The S&P 500, which has risen about 15 percent since its February lows, has slowed its rally in the last two weeks due to underwhelming quarterly earnings and mixed U.S. economic data.
“The market has been resilient and has offered the opportunity for the buyers of the pullback to capitalize on it and that’s why we’re seeing a move back into equities,” said Andre Bakhos, managing director at Janlyn Capital LLC in Bernardsville, New Jersey.
U.S. stocks broke a three-day losing streak to close higher on Friday after a disappointing U.S. jobs report suggested the Federal Reserve would raise rates just once this year. Wall Street also ended mostly higher on Monday, helped by a rally in healthcare shares.
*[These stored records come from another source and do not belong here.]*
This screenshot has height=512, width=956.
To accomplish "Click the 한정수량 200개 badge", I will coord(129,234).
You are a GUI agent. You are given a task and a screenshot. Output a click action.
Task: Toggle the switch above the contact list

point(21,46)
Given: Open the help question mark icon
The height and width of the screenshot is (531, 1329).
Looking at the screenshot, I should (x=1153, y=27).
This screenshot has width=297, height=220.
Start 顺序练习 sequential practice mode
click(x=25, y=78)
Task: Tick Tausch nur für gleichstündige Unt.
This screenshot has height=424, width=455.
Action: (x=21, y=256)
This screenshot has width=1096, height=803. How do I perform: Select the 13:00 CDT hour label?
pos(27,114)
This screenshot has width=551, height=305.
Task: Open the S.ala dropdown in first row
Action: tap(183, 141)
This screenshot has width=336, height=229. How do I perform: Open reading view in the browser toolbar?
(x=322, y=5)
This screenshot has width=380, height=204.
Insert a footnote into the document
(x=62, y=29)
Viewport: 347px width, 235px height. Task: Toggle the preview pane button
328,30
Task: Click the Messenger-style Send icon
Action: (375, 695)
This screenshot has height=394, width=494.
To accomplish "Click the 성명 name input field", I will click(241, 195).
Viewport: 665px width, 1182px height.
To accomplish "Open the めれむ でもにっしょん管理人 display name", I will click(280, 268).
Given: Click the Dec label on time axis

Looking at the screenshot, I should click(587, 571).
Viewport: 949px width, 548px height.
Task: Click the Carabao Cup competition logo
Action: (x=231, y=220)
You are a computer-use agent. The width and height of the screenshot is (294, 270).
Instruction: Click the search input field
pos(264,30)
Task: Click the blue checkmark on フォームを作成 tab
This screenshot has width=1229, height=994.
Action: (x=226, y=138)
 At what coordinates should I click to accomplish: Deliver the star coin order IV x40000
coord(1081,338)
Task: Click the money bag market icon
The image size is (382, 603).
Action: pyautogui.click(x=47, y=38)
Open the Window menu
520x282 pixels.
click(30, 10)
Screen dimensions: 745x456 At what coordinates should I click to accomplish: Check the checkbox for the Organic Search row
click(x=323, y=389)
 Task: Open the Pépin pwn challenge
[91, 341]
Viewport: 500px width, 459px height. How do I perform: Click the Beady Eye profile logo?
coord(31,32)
At 9:37 a.m. ET (1337 GMT) on Tuesday, the Dow Jones industrial average .DJI was up 117.04 points, or 0.66 percent, at 17,822.95.
The S&P 500 .SPX was up 10.77 points, or 0.52 percent, at 2,069.46 and the Nasdaq Composite .IXIC was up 15.73 points, or 0.33 percent, at 4,765.94.
All 10 major S&P sectors were higher, led by a 0.75 percent rise in the energy index .SPNY.
Amazon’s (AMZN.O) 2.5 percent rise was the biggest boost on the S&P and the Nasdaq, while Goldman Sachs’ (GS.N) 1.3 percent increase helped lift the Dow.
Investors will be watching out for wholesale inventories data at 10 a.m. ET, keen to see if inventories, which fell at their fastest pace in nearly three years in February, rebounded 0.1 percent, as analysts expect, in March.
Gap (GPS.N) shares fell 11.8 percent to $19.23 after the retailer reported a decline in sales for the fifth straight quarter.
SolarCity (SCTY.O) was down 23.3 percent at $17.31 after the solar panel maker posted a bigger-than-expected quarterly loss and cut its forecast.
Allergan (AGN.N) was up 5.4 percent at $225.50 after the Botox maker reported a better-than-expected quarterly profit.
Dow component Disney (DIS.N) and videogame publisher Electronic Arts (EA.O) are scheduled to report after the closing bell.
Advancing issues outnumbered decliners on the NYSE by 1,900 to 708. On the Nasdaq, 1,375 issues rose and 811 fell.
The S&P 500 index showed 31 new 52-week highs and two new lows, while the Nasdaq recorded 18 new highs and 22 new lows.